What is Machine Learning? – How do we teach machines without having to explicitly program them?

We teach them with data – a process called machine learning. Machine learning is a subfield of artificial intelligence based on statistics. It involves a machine, learning how to solve a problem without being explicitly programmed to do so.

The machines are able to do this by detecting statistical patterns in data. Essentially, with machine learning we use existing data and a training algorithm to learn a model of the data. We can then feed new data into that model that it’s never seen before and make predictions about the new data.

A machine learning model is essentially a function. It is simply a mapping from an input to an
output. In this case, it takes data as an input and produces a prediction as an output.

For example, imagine we have a conveyor belt of fruit of different sizes. We need to separate the apples from the bananas as they go by. However, we only have sensor readings of each fruit’s length and height.

How would we build a model to predict which fruit is an apple and which fruit is a banana? First, we would need to create a table of data called a training set. This data set contains the lengths and heights of a bunch of randomly selected apples and bananas. When recording these data, a human would label each type of fruit in each row as either an apple or a banana based on visual inspection.
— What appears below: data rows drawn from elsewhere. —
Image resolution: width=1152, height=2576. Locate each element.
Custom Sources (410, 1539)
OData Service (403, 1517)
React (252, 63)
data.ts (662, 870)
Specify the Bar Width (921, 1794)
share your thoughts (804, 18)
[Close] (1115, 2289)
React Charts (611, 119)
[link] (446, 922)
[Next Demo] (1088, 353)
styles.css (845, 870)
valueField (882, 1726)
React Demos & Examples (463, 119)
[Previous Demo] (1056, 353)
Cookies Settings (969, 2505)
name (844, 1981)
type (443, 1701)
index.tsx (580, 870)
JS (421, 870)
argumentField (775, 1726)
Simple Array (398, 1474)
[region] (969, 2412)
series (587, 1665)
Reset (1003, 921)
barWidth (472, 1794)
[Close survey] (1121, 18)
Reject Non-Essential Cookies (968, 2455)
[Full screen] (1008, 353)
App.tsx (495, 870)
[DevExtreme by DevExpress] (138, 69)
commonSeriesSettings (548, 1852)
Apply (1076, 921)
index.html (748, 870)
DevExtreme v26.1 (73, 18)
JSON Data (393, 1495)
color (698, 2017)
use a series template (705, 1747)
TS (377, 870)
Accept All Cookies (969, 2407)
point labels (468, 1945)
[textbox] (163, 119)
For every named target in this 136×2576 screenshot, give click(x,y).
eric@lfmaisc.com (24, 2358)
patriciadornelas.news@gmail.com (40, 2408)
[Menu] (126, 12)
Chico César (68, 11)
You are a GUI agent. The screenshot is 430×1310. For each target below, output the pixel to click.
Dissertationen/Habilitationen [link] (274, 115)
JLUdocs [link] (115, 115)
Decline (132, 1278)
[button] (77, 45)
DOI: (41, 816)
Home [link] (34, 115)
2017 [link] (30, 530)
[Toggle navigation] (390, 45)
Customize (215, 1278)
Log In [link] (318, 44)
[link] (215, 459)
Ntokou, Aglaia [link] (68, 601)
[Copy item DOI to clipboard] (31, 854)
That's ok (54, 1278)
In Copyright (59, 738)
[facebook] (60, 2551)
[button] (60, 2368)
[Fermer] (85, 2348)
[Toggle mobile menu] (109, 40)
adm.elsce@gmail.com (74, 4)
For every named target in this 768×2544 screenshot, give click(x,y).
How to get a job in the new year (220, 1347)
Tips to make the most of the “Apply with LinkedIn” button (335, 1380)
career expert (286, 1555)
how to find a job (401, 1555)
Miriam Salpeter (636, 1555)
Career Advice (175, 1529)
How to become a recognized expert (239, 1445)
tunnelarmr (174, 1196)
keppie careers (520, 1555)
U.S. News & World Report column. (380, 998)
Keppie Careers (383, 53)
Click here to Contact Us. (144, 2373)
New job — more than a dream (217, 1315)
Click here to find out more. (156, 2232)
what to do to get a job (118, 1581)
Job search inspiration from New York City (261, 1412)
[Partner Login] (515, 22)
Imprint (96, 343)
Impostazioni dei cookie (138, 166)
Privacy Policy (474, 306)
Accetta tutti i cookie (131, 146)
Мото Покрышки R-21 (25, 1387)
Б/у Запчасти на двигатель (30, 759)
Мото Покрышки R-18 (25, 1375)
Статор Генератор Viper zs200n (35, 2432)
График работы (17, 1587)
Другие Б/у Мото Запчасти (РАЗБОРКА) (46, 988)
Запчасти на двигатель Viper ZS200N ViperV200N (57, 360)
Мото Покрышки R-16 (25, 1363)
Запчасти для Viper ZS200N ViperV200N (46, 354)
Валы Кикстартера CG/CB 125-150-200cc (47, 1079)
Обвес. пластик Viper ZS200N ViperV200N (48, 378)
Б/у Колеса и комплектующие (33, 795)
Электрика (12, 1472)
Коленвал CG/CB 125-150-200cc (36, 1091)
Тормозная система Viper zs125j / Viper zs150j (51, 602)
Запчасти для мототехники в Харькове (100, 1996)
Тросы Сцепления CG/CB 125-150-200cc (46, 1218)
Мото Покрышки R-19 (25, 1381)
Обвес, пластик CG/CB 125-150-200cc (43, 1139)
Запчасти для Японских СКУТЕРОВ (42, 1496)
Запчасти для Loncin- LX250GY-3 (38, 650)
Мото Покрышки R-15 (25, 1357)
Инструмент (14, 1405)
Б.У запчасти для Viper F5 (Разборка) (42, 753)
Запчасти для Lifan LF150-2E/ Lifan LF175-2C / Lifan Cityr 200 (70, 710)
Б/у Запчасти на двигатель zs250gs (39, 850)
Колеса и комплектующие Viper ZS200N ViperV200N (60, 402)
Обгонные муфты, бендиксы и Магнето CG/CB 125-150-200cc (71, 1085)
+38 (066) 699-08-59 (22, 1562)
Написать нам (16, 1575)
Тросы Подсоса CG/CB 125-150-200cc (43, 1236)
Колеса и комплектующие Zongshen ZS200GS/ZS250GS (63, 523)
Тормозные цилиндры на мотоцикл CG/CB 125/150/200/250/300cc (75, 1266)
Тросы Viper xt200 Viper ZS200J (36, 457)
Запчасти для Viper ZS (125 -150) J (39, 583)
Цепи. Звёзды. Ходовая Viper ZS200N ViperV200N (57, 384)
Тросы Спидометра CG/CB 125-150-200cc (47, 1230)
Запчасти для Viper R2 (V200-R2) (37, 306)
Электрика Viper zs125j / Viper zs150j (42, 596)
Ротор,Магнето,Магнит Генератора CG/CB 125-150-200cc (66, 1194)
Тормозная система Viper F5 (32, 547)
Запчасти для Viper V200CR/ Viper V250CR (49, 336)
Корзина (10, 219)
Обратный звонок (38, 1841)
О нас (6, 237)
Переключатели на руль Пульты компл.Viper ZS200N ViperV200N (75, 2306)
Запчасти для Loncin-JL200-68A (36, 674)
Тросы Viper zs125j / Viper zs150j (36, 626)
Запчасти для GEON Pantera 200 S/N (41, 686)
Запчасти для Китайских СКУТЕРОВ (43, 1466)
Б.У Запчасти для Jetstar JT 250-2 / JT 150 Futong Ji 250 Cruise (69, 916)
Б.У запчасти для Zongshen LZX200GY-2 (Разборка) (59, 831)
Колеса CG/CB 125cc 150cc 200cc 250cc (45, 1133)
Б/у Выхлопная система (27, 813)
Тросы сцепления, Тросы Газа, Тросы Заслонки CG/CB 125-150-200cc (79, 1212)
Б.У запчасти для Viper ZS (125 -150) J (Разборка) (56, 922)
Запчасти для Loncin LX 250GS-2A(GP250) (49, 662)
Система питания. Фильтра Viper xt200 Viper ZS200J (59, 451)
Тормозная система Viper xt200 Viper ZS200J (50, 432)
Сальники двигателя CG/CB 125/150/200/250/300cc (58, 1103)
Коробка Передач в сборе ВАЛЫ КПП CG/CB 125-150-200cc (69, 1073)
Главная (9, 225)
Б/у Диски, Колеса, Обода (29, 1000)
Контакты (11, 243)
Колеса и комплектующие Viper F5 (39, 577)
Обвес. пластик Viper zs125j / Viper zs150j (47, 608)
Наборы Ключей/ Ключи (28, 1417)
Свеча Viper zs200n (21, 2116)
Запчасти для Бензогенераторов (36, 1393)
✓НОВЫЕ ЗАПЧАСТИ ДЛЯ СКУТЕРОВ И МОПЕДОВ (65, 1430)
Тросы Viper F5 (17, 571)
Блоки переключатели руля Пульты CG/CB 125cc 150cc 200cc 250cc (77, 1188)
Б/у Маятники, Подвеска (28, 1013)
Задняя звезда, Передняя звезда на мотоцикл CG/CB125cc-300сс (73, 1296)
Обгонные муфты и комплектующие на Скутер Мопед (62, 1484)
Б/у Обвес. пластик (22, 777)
Next, we would feed these data into a machine-learning training algorithm. The algorithm would inspect each row of data containing the length, height, and the type of fruit. The algorithm would learn how length and height correlate with each type of fruit. Apples are more round and bananas are more elongated. The machine-learning training algorithm captures this statistical relationship as a mathematical model.

Finally, if we’ve done everything correctly, we can use this data to make predictions. We can feed this model a new apple or banana that it’s never seen before. And the model will tell us whether the new
fruit is an apple or a banana. More precisely, it will tell us the statistical likelihood that the new fruit is either an apple or a banana.

This is a vastly over-simplified explanation of machine learning. However, it captures the essence of what it is that we’re attempting to accomplish.